L’avoir su | De haberlo sabido

Au Québec – et probablement dans quelques autres régions francophones –, on utilise très couramment la tournure suivante :

L’avoir su avant, je me serais préparé.

Ce tour signifie : « si je l’avais su avant, je me serais préparé ». Il appartient donc au domaine de l’hypothèse et j’ai longtemps cru que c’était un régio­na­lisme exclusivement français. Quelle ne fut pas ma surprise d’entendre un Péruvien me dire : « haberlo sabido » dans le même sens où nous l’employons au Québec.

Frappé par l’exacte correspondance entre l’espagnol et le français, j’en ai aussitôt parlé à un ami québécois féru de langues, qui a relayé à une amie portoricaine à Montréal. Celle-ci lui est revenue avec un petite précision : la tournure en espagnol doit être précédée de la pré­po­si­tion « de ». Nous aurions donc : « De haberlo sabido, no habría venido ».

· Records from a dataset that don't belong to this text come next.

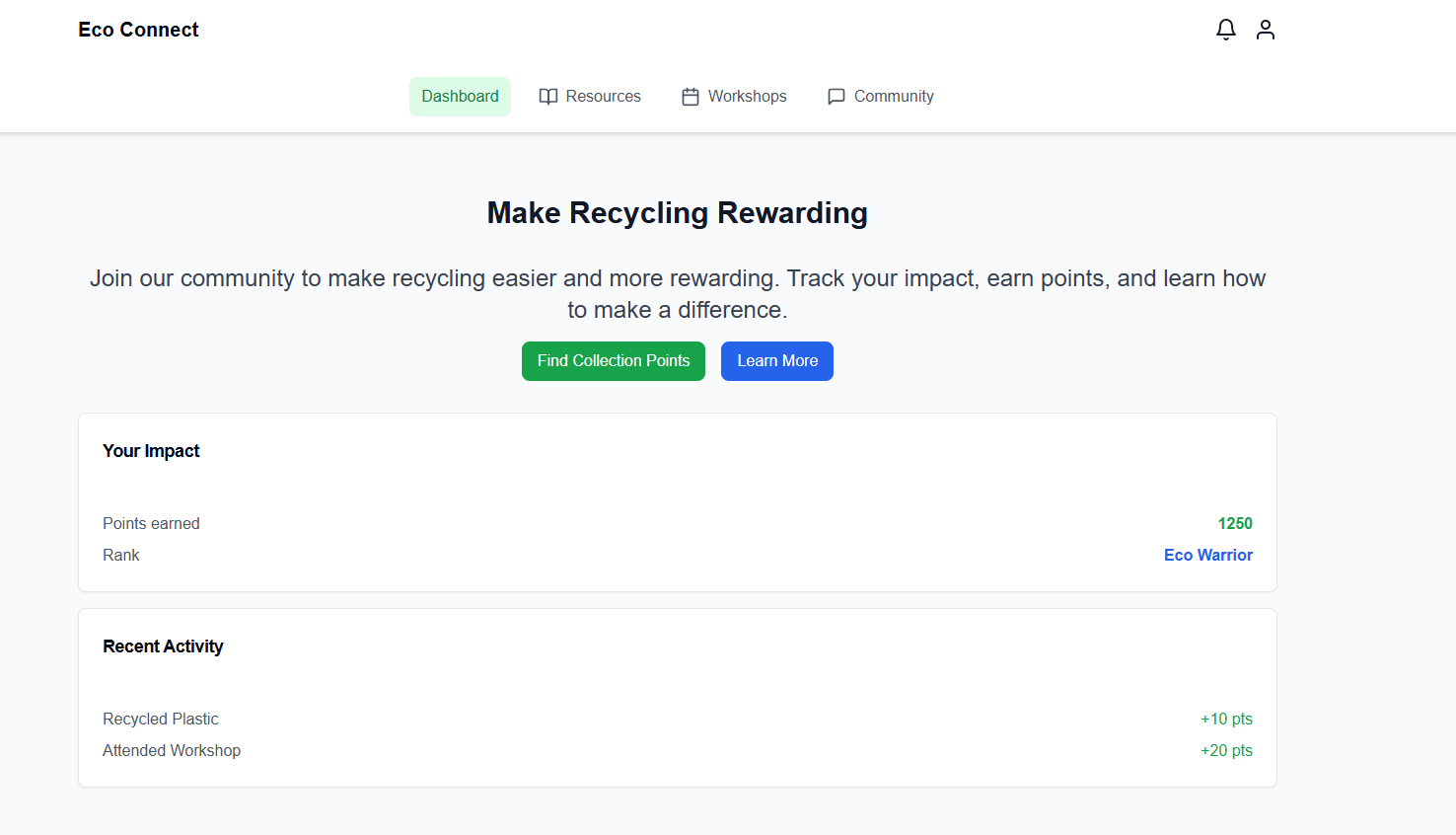Click the +20 pts label

1226,750
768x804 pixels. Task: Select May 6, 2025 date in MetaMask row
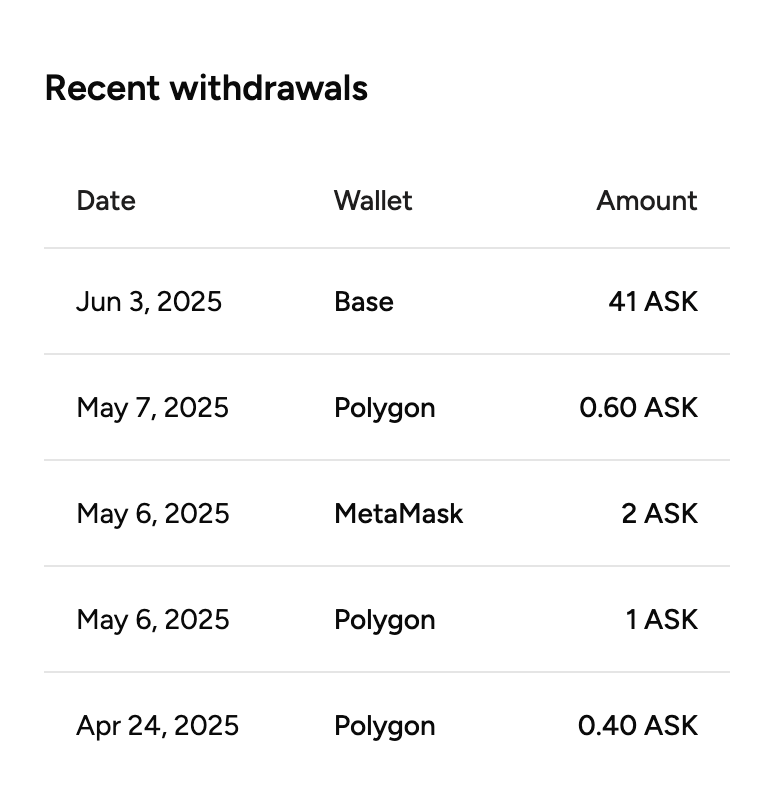153,514
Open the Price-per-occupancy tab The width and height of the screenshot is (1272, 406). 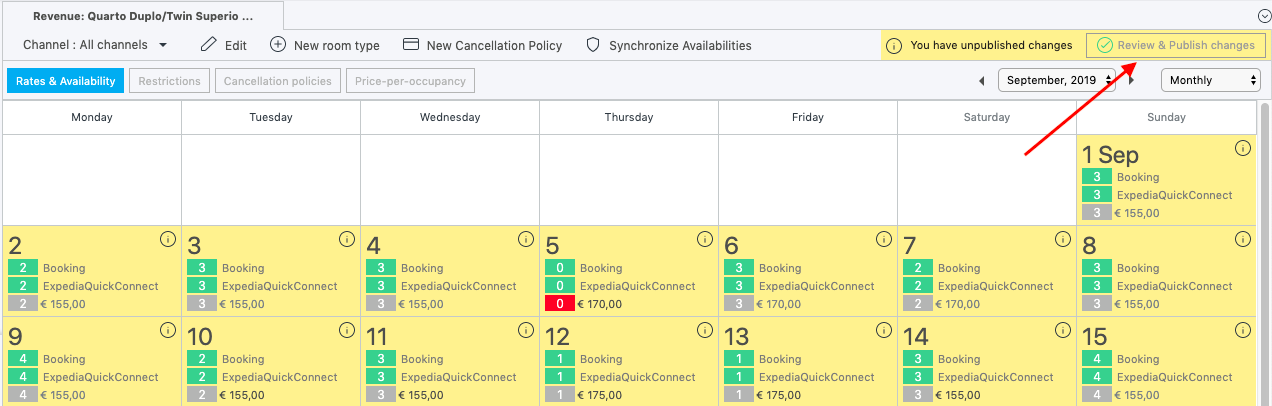(x=411, y=81)
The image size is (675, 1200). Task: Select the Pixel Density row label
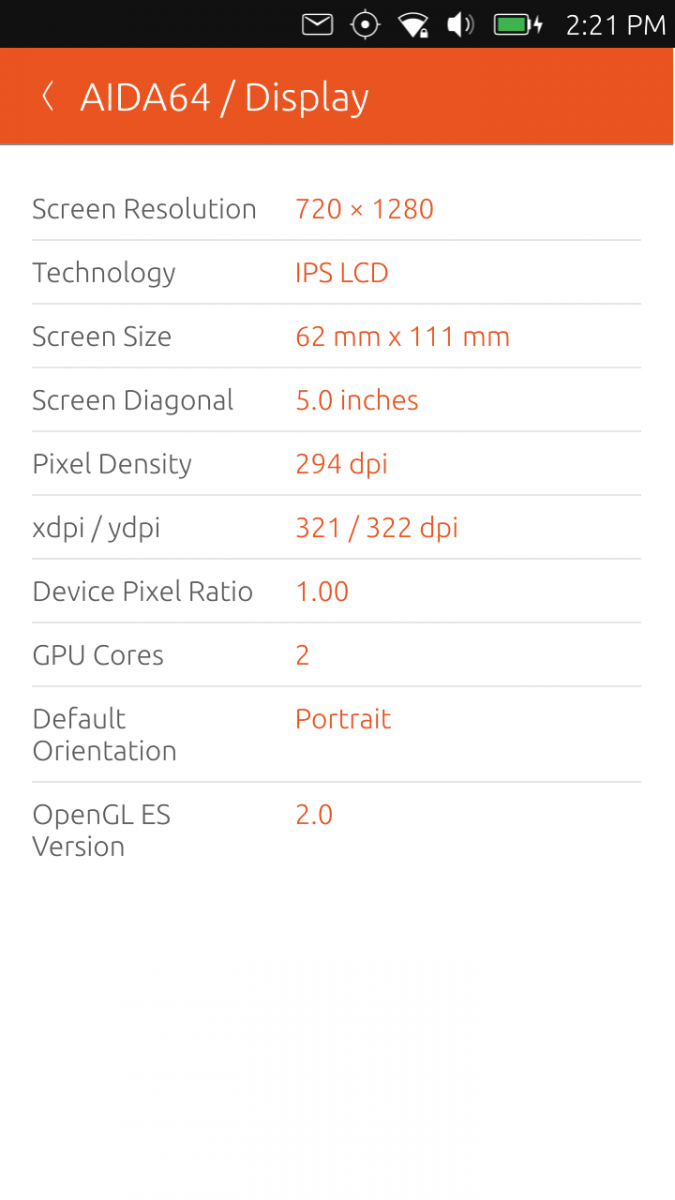pos(111,464)
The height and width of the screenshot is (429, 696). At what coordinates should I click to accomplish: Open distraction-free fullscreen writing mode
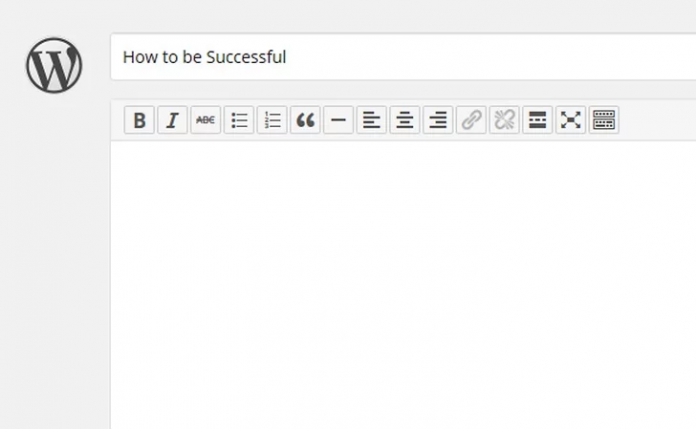[571, 120]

Pour revenir au français, l’utilisation de l’infinitif afin d’exprimer l’hypothèse ne se limite pas au passé. Considérez cette phrase :

Être riche, je ferais le tour du monde.

Cette tournure est très courante au Québec, et très pratique. Personnelle­ment, je suis frappé d’admiration devant tant de concision pour exprimer l’hypothèse.